Inhibition of osteoclast activity by complement regulation with DF3016A, a novel small-molecular-weight C5aR inhibitor

Recent insights have indicated an active role of the complex complement system not only in immunity, but also in bone remodeling. Evidence from knockout mice and observations from skeletal diseases have drawn attention to the C5a/C5aR axis of the complement cascade in the modulation of osteoclast functions and as potential therapeutic targets for treatment of bone pathologies. With the aim to identify novel C5aR regulators, a medicinal chemistry program was initiated, driven by structural information on a minor pocket of C5aR that has been proposed to be a key motif for C5aR intracellular activation. The impact of the peptidomimetic orthosteric C5aR antagonist (PMX-53), of two newly synthesized allosteric C5aR antagonists (DF2593A, DF3016A), and of C5aR down-regulation by specific siRNAs, were examined for regulation of osteoclastogenesis, using a well-validated in-vitro model starting from RAW264.7 precursor cells. Both pharmacological and molecular approaches reduced osteoclast maturation of RAW264.7 cells induced by receptor-activator of nuclear factor kappa-B ligand (RANKL), which limited the transcription of several differentiation markers evaluated by real-time PCR, including nuclear factor of activated T-cell 1, matrix metalloproteinase-9, cathepsin-K, and tartrate-resistant acid phosphatase.
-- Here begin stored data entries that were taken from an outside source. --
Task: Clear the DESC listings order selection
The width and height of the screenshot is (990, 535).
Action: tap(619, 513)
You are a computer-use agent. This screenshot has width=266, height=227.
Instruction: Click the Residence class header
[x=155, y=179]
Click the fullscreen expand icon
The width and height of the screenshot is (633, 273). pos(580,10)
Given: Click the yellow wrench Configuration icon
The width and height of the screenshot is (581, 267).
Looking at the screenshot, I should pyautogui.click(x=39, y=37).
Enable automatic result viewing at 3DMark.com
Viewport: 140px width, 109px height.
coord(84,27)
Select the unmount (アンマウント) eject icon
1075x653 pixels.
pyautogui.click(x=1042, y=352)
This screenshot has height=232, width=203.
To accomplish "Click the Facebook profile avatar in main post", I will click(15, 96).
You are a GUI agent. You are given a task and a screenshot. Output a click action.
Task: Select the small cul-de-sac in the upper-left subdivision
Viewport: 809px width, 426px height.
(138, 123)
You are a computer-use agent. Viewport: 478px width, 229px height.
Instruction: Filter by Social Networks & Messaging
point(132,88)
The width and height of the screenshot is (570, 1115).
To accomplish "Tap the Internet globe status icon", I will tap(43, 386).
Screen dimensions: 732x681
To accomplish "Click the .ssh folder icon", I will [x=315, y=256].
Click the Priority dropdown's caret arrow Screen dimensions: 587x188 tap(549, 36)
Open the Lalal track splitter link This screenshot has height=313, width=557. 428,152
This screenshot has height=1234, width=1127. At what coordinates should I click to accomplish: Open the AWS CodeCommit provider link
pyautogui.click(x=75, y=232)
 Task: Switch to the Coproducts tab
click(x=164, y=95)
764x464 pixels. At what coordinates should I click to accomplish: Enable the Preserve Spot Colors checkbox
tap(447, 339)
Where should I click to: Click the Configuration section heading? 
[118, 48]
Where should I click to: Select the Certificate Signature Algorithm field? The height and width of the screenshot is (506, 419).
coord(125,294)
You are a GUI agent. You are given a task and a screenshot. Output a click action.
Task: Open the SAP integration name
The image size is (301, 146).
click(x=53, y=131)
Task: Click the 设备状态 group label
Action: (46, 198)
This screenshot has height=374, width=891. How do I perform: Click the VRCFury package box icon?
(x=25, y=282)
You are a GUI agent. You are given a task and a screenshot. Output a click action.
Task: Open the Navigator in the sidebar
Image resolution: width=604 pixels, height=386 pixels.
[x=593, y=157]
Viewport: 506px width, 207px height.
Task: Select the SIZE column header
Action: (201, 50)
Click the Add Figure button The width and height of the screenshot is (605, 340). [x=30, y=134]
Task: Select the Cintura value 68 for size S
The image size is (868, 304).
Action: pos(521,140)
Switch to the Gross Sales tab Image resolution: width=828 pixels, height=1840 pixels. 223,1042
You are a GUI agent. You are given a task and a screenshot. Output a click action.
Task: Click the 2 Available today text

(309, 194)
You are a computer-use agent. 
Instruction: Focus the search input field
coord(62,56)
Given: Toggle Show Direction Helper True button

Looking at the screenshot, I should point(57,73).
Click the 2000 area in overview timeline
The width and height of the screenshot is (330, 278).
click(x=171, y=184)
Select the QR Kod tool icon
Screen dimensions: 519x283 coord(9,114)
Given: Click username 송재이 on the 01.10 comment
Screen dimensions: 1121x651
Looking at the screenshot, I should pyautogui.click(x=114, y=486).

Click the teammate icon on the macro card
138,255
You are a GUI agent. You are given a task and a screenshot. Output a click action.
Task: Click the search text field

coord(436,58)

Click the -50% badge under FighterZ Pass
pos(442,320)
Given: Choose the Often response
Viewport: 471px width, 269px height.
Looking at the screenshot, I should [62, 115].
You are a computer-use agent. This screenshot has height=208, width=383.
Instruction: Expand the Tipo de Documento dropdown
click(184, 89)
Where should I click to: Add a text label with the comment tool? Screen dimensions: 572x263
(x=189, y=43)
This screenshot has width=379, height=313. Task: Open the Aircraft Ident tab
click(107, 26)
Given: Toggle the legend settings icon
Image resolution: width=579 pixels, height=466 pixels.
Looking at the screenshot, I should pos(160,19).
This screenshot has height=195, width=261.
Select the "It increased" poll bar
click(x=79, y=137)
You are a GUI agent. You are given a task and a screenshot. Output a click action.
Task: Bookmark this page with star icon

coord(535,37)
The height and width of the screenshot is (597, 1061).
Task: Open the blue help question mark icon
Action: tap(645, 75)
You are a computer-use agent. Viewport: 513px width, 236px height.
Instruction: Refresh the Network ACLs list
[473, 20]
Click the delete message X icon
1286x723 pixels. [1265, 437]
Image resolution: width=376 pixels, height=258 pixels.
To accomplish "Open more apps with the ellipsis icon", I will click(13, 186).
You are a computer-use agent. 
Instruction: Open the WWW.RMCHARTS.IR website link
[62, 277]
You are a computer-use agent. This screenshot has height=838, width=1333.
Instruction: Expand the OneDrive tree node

These treatments were ineffective on the subsequent step of osteoclast syncytium formation, apparently as a consequence of reduction of C5aR mRNA levels in the course of osteoclastogenesis, as monitored by real-time PCR. Among the C5aR antagonists analyzed, DF3016A inhibited osteoclast degradation activity through inhibition of C5aR signal transduction and transcription. These data confirm the preclinical relevance of this novel therapeutic candidate.